Daí a extrema necessidade, a extrema obrigação científica, moral e cívica de saber onde se localizava para, é claro, poder conhecê-lo e, por mais humilde que seja, pela sua indiscutível e inquestionável importância, eternizá-lo.
Partir em sua busca, subindo e descendo montanhas e arriscar a vida para descobrir, catalogar e entrar em todas as tocas e cavernas, eterna morada das super-peçonhentas surucucus, pico de jaca e malha de fogo e outras congêneres, atravessar riachos e rios, deixar a marca das botas na lama dos brejos e derramar o sangue ao escalar serras, íngremes morros, desfiladeiros e penhascos quase inacessíveis e se ferir ao penetrar nas poucas, porém densas matas ainda existentes, tudo em busca desse misterioso sumidouro é uma obrigação cívica.

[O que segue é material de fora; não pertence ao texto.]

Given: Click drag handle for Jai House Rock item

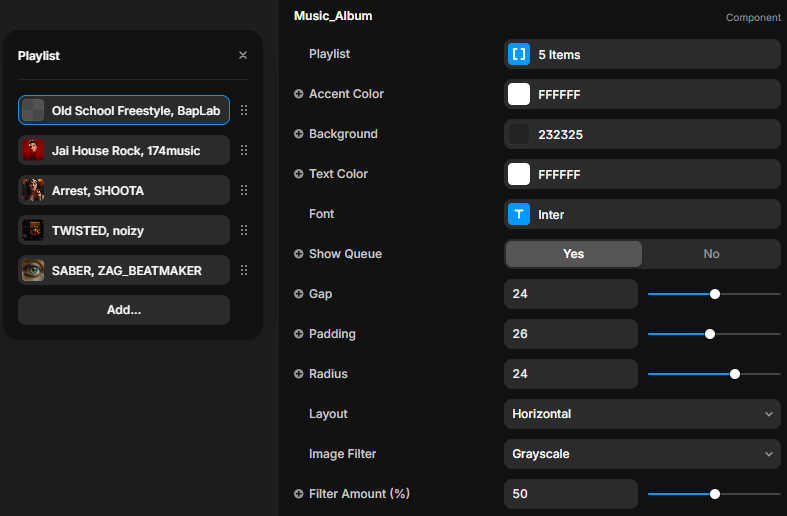Looking at the screenshot, I should (x=244, y=150).
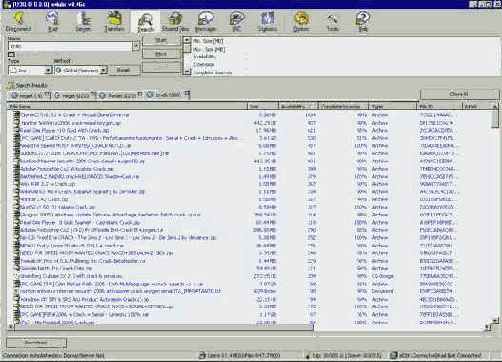Open the Servers toolbar icon
This screenshot has height=362, width=502.
point(83,21)
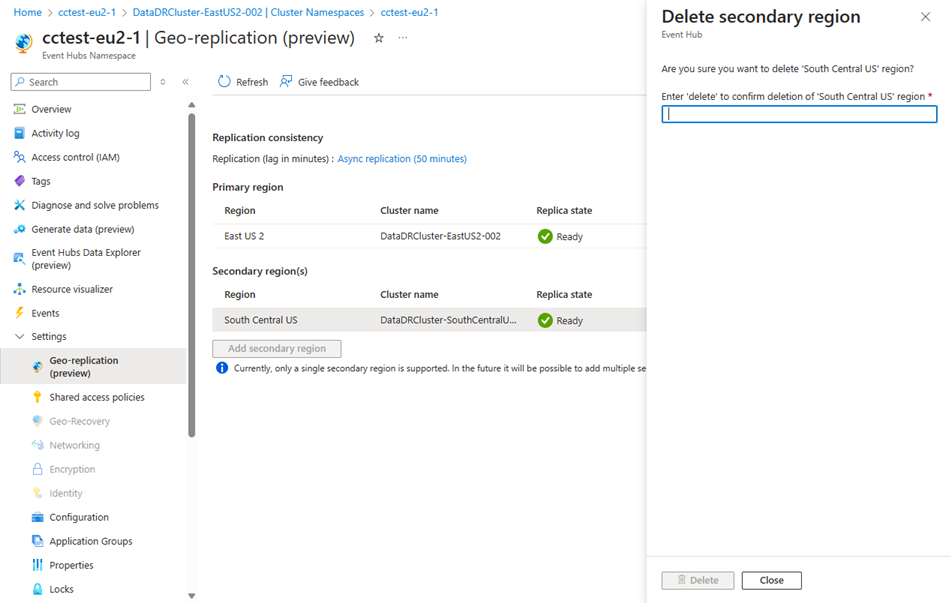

Com relação à hipótese levantada por Alfredo Brandão, por ser a mais incrível, e por isso mesmo merecedora de um estudo mais minucioso, deve-se fotografar, anotar a forma, medir a profundidade, dimensões superficiais e coletar todas as histórias, fantásticas ou não, sobre os poços do Paraíba situados na região do universo da pesquisa. Se necessário for, não só providenciar mergulhadores para sondar os seus mais íntimos e profundos recantos, mas secar alguns. Enfim, não medir esforços para encontrar o sumidouro, pois ele representa a fonte da juventude da imorredoura Liberdade.